**Excerpted passage**
===

The most famous judicial decision in Scripture was both a matter of judgment and of detective work. You’ll remember the two women who came before King Solomon, each claiming to be the mother of a little baby. The true mother claimed that the other woman had had a child who died when she smothered it by accident at night, and before daybreak this careless woman had gone and had stolen hers away while she and the baby were asleep, placing the dead child at her bosom instead. The false mother merely denied it. So back and forth they argued, and Solomon had to decide the case: and decide is our Word of the Week.

===

(Collected data entries)
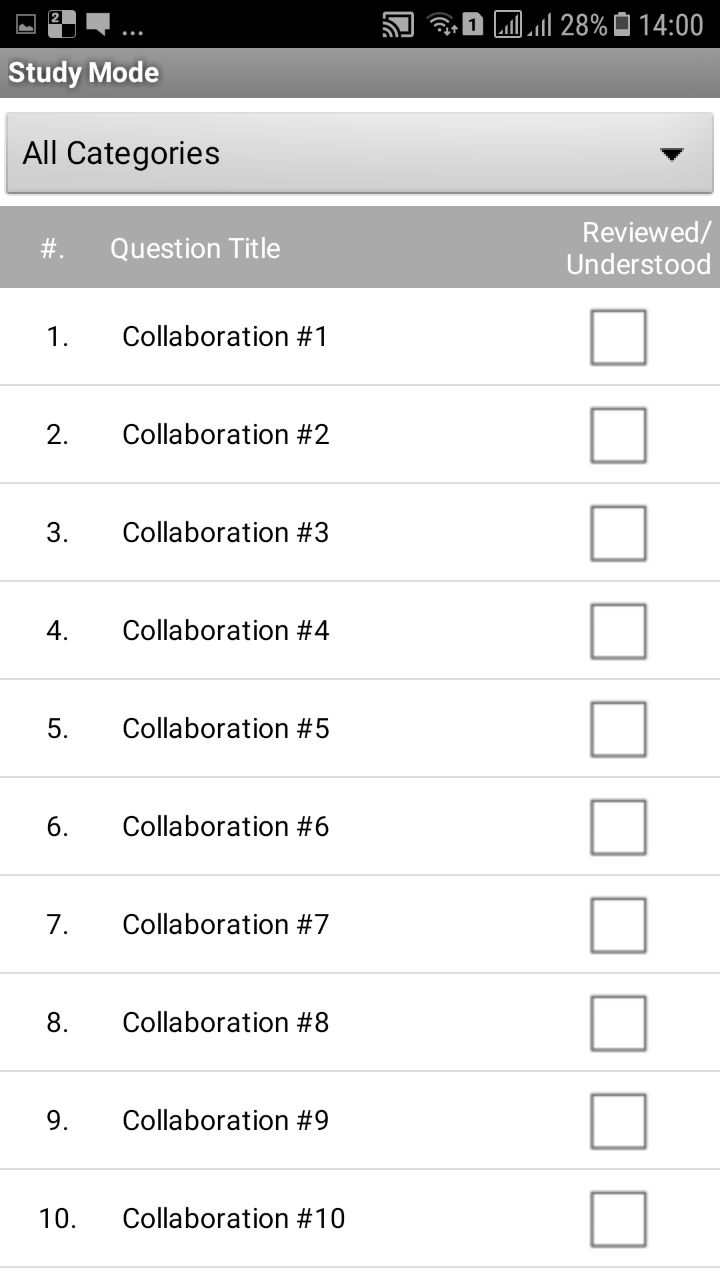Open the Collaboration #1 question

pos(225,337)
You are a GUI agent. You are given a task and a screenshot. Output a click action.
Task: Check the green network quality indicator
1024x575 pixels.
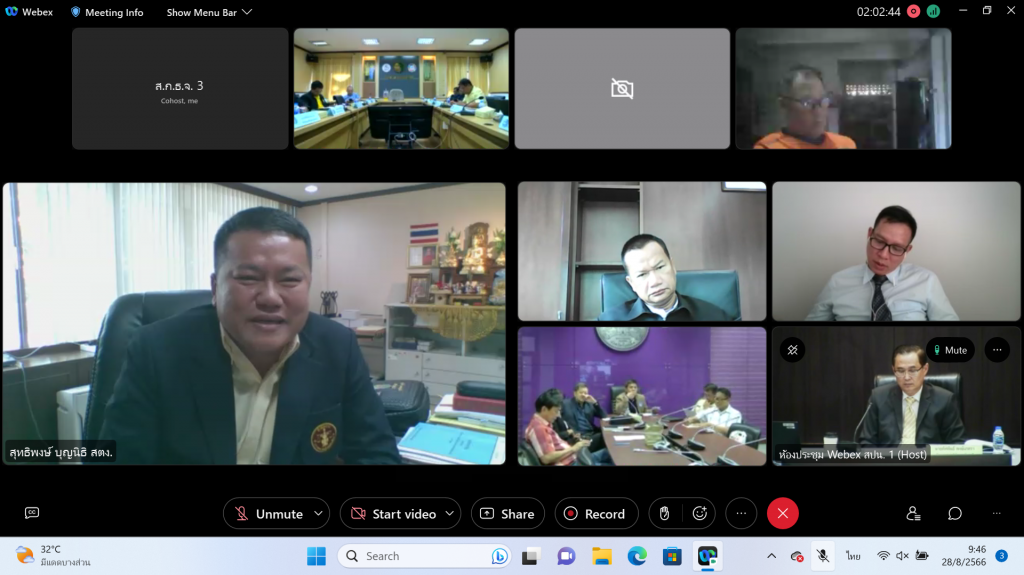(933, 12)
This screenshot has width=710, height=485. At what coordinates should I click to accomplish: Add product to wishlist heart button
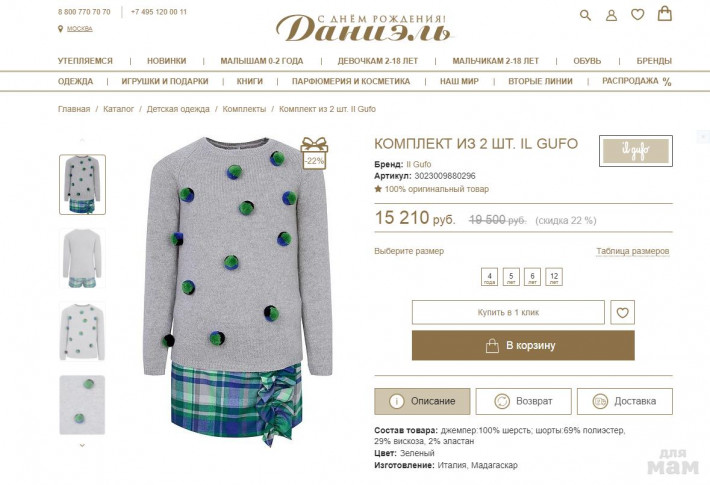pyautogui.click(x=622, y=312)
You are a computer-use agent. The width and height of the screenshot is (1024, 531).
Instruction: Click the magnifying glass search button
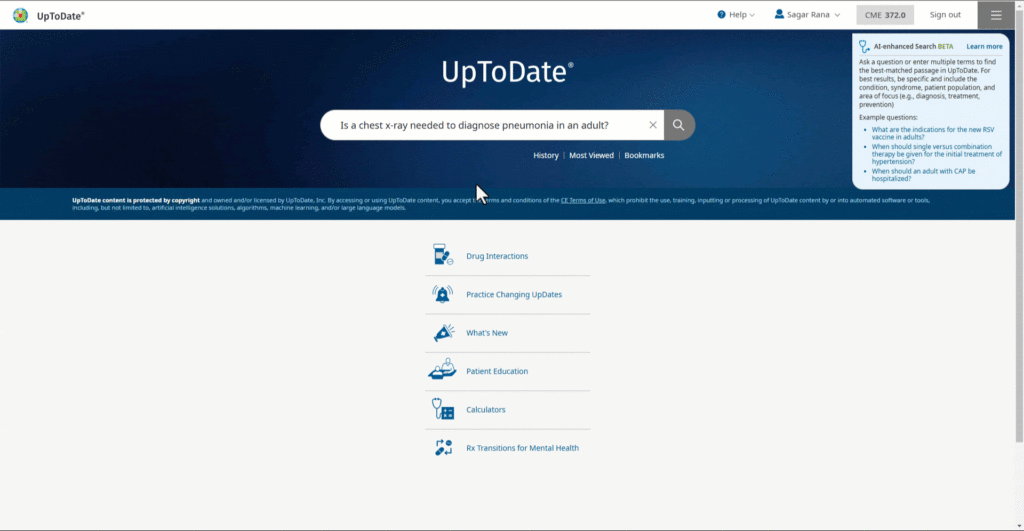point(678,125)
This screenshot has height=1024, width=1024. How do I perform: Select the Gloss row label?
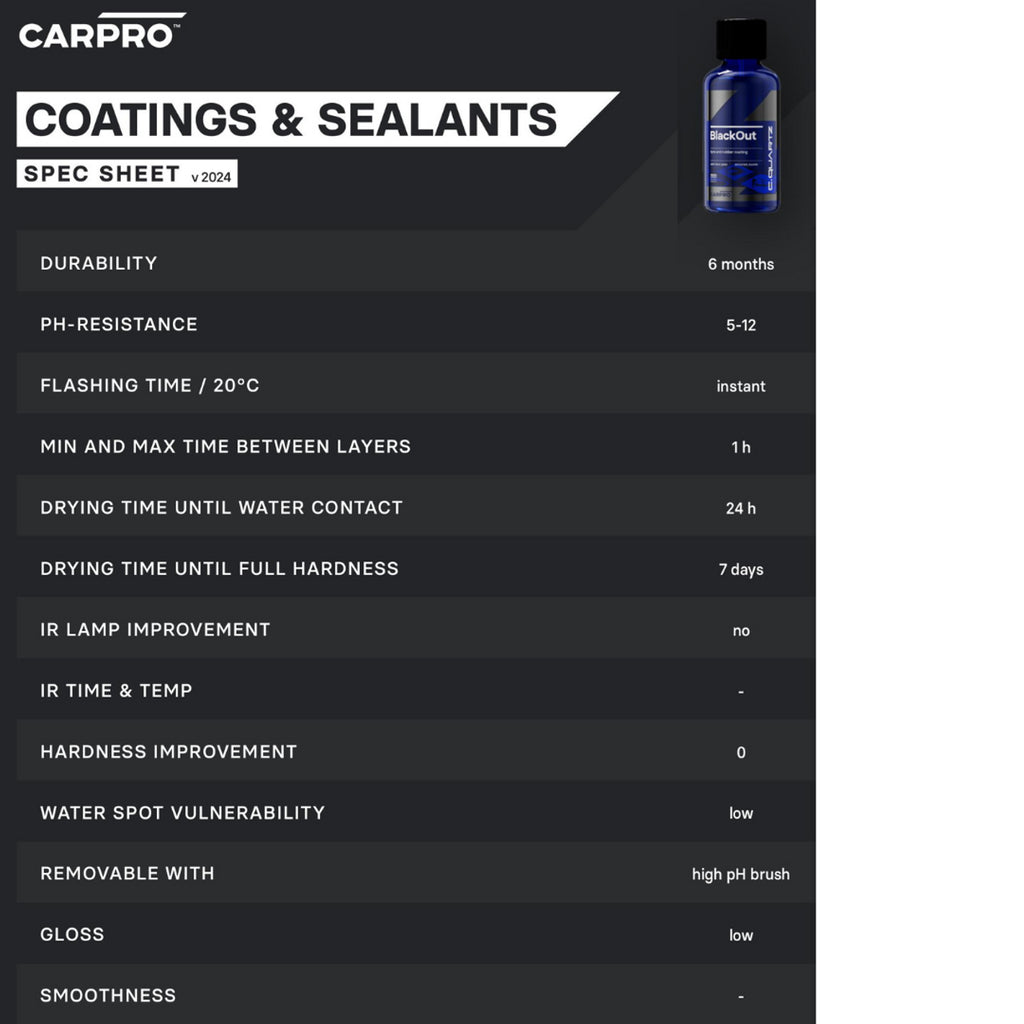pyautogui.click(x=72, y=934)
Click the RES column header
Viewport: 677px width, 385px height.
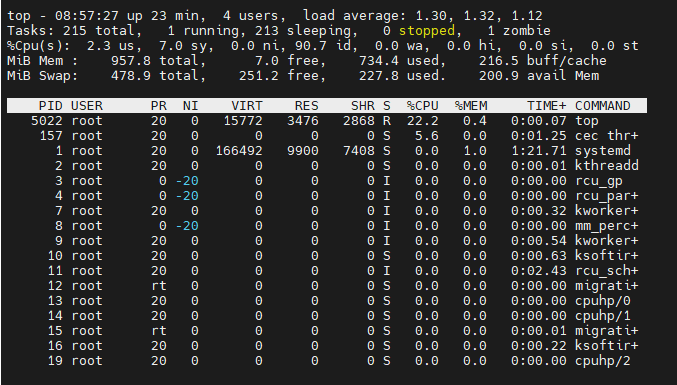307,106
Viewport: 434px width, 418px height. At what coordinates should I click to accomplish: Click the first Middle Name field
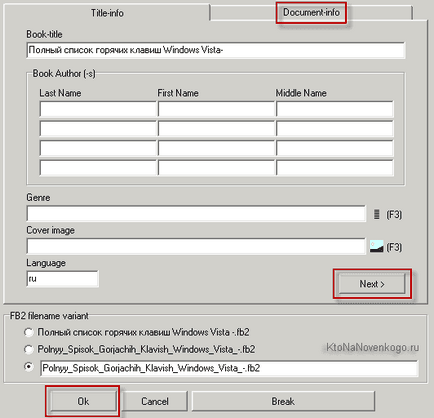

===

**Work to be completed**
From the passage above on Solomon's judgment, write out everything from "The most famous" down to "of the Week.".

**Exercise answer**
The most famous judicial decision in Scripture was both a matter of judgment and of detective work. You’ll remember the two women who came before King Solomon, each claiming to be the mother of a little baby. The true mother claimed that the other woman had had a child who died when she smothered it by accident at night, and before daybreak this careless woman had gone and had stolen hers away while she and the baby were asleep, placing the dead child at her bosom instead. The false mother merely denied it. So back and forth they argued, and Solomon had to decide the case: and decide is our Word of the Week.